TN 27 (12-00)
GN 00306.020 Presumption of Legitimacy
A. Policy — General
1. General Rule
State laws presume that a child born in wedlock is the natural legitimate child of the mother's husband. If the mother's marriage ended before the child's birth, State laws generally presume that the child is the natural legitimate child of her husband at the time of conception.
The rules concerning the presumption of legitimacy and the evidence necessary to rebut it vary from State to State. See GN 00306.001 for which State law to apply.
If the child was conceived during one marriage and born during a later one, and you have no precedent opinion, submit the question to the RCC under GN 01010.815 ff., unless the child can qualify as a stepchild.
2. Entitlement Under Section 216(h)(3)
A child may qualify as the NH's child under section 216(h)(3) of the Social Security Act even if State law presumes that he/she is the legitimate child of another person. See GN 00306.100 ff.
3. Entitlement as Stepchild
If the presumption of legitimacy does not apply and the child was conceived before the marriage, the child may qualify as the NH's stepchild.
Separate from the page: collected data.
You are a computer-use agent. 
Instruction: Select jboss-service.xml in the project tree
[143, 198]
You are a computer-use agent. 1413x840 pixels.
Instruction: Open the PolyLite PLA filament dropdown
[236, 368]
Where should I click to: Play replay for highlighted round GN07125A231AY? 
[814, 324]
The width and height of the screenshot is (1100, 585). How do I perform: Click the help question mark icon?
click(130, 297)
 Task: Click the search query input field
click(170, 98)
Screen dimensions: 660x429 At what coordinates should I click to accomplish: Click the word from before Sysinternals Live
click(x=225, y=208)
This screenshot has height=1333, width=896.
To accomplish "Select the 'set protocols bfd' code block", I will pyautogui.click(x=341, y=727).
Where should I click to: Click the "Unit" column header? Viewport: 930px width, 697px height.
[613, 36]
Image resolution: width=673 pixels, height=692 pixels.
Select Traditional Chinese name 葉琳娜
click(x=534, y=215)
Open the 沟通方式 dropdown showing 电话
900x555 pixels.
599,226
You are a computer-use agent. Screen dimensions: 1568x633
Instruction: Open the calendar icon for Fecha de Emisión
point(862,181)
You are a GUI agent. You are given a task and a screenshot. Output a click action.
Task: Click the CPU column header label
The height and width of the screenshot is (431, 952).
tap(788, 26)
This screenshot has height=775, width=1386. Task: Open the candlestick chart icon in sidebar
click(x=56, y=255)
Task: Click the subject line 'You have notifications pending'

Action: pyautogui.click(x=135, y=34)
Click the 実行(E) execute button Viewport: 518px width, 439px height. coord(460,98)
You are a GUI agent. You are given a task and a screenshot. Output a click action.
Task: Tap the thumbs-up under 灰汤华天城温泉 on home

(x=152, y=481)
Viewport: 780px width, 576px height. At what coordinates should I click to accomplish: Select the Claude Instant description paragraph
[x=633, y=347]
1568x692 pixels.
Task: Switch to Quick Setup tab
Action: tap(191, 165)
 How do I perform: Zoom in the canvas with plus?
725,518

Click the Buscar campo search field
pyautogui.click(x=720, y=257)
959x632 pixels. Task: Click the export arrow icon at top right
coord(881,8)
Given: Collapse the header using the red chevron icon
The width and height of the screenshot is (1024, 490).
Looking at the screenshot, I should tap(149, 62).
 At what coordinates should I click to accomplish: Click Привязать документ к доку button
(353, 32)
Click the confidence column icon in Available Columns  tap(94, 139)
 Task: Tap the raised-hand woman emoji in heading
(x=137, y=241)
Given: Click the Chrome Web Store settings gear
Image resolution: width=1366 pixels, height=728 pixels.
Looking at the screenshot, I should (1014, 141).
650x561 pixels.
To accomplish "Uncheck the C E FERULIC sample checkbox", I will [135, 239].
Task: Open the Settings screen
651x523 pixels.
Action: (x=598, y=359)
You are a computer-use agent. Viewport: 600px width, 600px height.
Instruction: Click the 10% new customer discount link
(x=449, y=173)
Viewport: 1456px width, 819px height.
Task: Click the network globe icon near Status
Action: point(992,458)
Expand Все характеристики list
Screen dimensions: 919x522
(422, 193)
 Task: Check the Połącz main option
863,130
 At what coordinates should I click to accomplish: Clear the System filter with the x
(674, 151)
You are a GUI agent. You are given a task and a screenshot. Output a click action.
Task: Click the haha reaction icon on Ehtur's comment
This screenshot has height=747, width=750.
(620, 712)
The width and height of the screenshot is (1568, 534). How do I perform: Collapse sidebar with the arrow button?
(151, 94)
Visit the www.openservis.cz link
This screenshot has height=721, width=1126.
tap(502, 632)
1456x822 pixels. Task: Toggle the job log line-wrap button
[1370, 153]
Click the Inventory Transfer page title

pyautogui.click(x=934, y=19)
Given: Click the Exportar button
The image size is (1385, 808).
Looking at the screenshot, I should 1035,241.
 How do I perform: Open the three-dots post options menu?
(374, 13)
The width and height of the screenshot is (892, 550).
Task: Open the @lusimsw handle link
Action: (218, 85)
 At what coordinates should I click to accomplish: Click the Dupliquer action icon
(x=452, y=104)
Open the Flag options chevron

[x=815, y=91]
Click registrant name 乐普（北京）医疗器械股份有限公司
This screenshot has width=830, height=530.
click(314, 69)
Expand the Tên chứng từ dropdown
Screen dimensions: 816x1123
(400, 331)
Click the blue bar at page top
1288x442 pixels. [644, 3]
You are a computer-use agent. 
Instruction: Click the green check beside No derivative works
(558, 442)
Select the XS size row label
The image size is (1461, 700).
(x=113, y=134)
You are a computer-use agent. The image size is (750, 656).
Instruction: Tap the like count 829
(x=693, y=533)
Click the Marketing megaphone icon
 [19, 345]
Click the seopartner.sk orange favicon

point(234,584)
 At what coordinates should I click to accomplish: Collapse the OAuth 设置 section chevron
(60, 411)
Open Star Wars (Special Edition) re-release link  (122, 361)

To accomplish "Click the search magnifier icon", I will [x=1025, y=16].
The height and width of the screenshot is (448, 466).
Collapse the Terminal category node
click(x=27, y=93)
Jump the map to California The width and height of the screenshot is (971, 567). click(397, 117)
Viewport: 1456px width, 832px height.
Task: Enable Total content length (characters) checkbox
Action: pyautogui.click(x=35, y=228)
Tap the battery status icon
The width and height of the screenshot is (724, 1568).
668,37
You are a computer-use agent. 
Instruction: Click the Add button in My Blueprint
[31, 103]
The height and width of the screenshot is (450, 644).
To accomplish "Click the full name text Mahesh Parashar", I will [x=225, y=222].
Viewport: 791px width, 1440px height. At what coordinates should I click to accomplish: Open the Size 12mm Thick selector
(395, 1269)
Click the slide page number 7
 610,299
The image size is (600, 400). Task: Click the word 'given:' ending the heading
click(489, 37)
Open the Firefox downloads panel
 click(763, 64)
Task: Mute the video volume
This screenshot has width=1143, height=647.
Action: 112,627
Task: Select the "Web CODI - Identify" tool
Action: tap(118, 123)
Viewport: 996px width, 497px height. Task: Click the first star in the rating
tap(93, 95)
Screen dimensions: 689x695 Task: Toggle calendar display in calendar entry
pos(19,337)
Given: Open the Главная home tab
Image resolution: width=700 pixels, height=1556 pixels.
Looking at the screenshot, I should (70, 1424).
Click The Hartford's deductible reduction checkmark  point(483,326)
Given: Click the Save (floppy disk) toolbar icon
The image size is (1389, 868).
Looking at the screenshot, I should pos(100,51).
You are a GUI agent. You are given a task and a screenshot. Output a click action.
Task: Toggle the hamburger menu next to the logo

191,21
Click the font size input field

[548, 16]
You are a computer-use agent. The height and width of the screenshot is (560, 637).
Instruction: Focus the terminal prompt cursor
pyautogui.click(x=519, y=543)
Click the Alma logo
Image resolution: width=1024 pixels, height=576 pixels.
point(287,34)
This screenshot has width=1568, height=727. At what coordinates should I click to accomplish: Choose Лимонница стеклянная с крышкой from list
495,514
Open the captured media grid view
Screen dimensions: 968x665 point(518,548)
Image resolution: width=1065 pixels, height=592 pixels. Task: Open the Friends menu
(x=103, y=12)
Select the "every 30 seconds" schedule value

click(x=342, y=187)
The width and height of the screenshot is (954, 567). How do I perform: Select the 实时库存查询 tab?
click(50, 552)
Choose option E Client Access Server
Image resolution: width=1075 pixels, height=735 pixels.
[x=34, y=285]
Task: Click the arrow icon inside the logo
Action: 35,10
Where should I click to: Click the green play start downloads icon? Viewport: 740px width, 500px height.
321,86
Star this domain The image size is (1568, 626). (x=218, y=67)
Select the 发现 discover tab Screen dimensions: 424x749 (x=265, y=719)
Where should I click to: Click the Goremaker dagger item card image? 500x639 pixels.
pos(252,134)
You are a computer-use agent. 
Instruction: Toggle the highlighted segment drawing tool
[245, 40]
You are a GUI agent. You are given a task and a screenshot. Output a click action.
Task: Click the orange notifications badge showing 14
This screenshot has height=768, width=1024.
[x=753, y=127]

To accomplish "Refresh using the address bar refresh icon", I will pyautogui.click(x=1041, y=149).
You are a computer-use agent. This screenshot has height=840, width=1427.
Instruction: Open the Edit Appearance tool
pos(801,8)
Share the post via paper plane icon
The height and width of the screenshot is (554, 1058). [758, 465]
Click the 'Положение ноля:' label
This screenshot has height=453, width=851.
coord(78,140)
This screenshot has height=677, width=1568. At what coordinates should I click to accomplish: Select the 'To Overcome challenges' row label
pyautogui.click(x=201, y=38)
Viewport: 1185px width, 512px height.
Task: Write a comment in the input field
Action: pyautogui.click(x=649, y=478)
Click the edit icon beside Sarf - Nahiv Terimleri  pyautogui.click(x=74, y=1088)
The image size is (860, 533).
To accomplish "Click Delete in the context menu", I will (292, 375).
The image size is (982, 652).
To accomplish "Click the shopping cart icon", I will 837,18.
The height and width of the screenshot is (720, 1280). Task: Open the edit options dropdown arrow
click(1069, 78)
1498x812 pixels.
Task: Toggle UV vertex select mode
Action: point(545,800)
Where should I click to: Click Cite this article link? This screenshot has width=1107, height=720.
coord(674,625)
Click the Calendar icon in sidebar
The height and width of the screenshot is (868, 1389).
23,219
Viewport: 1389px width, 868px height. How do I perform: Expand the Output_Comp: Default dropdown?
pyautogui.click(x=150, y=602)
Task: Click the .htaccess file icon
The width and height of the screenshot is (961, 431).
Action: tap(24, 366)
B. Policy — When to Question Status of Child
Question the natural legitimate status of a child born during wedlock only in the following situations:
1. Question Raised about Paternity
An adverse claimant or the NH's relative raises the question of the child's paternity, or evidence casts doubt on his/her natural legitimate status. When this occurs, obtain the type of evidence described in GN 00306.021C. A contesting claimant must submit evidence to support allegations.
CAUTION: In some States, only the testimony of the child's mother and legal husband are acceptable in disputing the presumption. See GN 00306.025.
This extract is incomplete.